Sumber ilustrasi: Pixabay
18 September 2026 09.25 WIB – Sains & Technology
_________________________________________________________________________________________________________________________________________________
Desanomia [18.09.2026] Kemampuan memahami bentuk dan hubungan geometris dipandang sebagai salah satu ciri kecerdasan manusia. Sejak puluhan ribu tahun lalu, manusia telah menggunakan sudut siku-siku, garis sejajar, kesamaan panjang, dan berbagai pola geometris dalam gambar maupun benda yang dibuatnya.
Kemampuan tersebut kemudian menimbulkan pertanyaan mengenai asal-usul pemikiran geometri. Apakah manusia memahami bentuk karena belajar melalui bahasa dan pendidikan, atau terdapat kemampuan dasar yang telah muncul jauh sebelum manusia mengenal pelajaran matematika formal?

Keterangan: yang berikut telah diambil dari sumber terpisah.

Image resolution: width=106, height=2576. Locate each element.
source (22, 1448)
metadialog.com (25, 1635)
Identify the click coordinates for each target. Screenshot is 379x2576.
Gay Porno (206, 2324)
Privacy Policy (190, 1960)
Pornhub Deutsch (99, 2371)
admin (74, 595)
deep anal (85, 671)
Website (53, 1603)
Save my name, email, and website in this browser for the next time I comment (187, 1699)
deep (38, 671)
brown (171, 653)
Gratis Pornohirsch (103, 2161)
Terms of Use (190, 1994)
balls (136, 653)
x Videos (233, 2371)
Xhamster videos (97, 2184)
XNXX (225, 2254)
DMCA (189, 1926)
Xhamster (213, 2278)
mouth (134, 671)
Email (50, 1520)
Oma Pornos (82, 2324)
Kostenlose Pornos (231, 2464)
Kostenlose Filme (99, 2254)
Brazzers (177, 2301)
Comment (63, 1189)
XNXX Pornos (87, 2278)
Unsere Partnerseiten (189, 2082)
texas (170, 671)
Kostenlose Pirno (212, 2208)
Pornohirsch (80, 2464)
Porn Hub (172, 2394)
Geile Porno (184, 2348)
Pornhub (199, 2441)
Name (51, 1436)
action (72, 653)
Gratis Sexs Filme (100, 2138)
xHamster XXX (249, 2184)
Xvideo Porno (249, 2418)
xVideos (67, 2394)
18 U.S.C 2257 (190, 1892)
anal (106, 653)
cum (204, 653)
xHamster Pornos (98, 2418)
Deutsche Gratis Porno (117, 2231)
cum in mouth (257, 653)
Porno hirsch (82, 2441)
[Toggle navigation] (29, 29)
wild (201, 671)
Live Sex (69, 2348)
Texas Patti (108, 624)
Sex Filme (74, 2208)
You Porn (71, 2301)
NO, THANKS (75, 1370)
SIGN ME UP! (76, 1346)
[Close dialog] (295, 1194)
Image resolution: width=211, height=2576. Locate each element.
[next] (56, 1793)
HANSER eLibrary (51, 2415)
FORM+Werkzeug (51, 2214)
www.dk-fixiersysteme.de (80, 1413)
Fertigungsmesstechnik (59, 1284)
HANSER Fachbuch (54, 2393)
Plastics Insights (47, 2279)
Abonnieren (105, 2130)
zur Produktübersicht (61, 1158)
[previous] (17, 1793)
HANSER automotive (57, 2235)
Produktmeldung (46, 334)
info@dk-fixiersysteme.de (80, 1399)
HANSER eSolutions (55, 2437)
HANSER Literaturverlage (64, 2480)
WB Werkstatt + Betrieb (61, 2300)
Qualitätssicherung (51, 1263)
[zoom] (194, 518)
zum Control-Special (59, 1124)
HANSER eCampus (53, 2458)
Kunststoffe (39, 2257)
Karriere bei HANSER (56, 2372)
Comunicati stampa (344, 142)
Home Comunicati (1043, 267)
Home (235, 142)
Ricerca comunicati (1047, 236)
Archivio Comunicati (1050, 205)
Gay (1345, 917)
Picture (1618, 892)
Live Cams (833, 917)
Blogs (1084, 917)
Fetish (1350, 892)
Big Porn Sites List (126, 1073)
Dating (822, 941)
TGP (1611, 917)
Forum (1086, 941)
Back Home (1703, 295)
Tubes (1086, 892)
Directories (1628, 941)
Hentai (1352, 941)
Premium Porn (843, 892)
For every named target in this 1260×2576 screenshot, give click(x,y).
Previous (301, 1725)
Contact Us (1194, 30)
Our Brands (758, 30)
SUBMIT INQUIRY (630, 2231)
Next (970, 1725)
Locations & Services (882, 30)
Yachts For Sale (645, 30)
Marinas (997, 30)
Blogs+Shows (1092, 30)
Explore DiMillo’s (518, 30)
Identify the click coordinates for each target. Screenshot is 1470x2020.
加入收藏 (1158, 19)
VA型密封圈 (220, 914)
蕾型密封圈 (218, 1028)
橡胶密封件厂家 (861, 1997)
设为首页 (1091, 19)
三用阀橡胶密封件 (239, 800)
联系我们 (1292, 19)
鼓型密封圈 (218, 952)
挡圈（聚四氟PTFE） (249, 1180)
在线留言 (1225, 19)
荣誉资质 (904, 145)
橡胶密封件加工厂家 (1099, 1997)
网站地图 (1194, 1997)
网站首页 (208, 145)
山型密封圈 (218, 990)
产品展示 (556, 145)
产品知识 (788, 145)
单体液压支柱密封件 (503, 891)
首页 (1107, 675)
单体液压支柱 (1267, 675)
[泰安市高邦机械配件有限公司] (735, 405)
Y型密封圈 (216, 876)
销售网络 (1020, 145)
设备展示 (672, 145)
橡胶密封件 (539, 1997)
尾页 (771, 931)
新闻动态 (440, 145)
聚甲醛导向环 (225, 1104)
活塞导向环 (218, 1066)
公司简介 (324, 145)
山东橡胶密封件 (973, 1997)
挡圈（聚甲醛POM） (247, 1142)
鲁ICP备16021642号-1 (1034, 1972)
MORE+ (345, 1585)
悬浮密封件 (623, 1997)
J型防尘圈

Sebuah penelitian terbaru menunjukkan bahwa sebagian kemampuan tersebut mungkin tidak hanya dimiliki manusia. Monyet rhesus dan babun zaitun ternyata menunjukkan pola pemahaman bentuk yang menyerupai anak-anak prasekolah dan orang dewasa yang tidak pernah mendapatkan pendidikan geometri formal.
Penelitian yang diterbitkan pada 20 Juli dalam Proceedings of the National Academy of Sciences tersebut membandingkan bagaimana manusia dan dua spesies monyet menyelesaikan permainan yang melibatkan bentuk serta sudut.
Jessica Cantlon, ahli ilmu saraf kognitif dari Carnegie Mellon University, menjelaskan bahwa para ilmuwan sejak lama mencoba memahami kemampuan apa yang benar-benar membedakan manusia dari hewan lain, terutama primata yang memiliki kedekatan evolusioner dengan manusia.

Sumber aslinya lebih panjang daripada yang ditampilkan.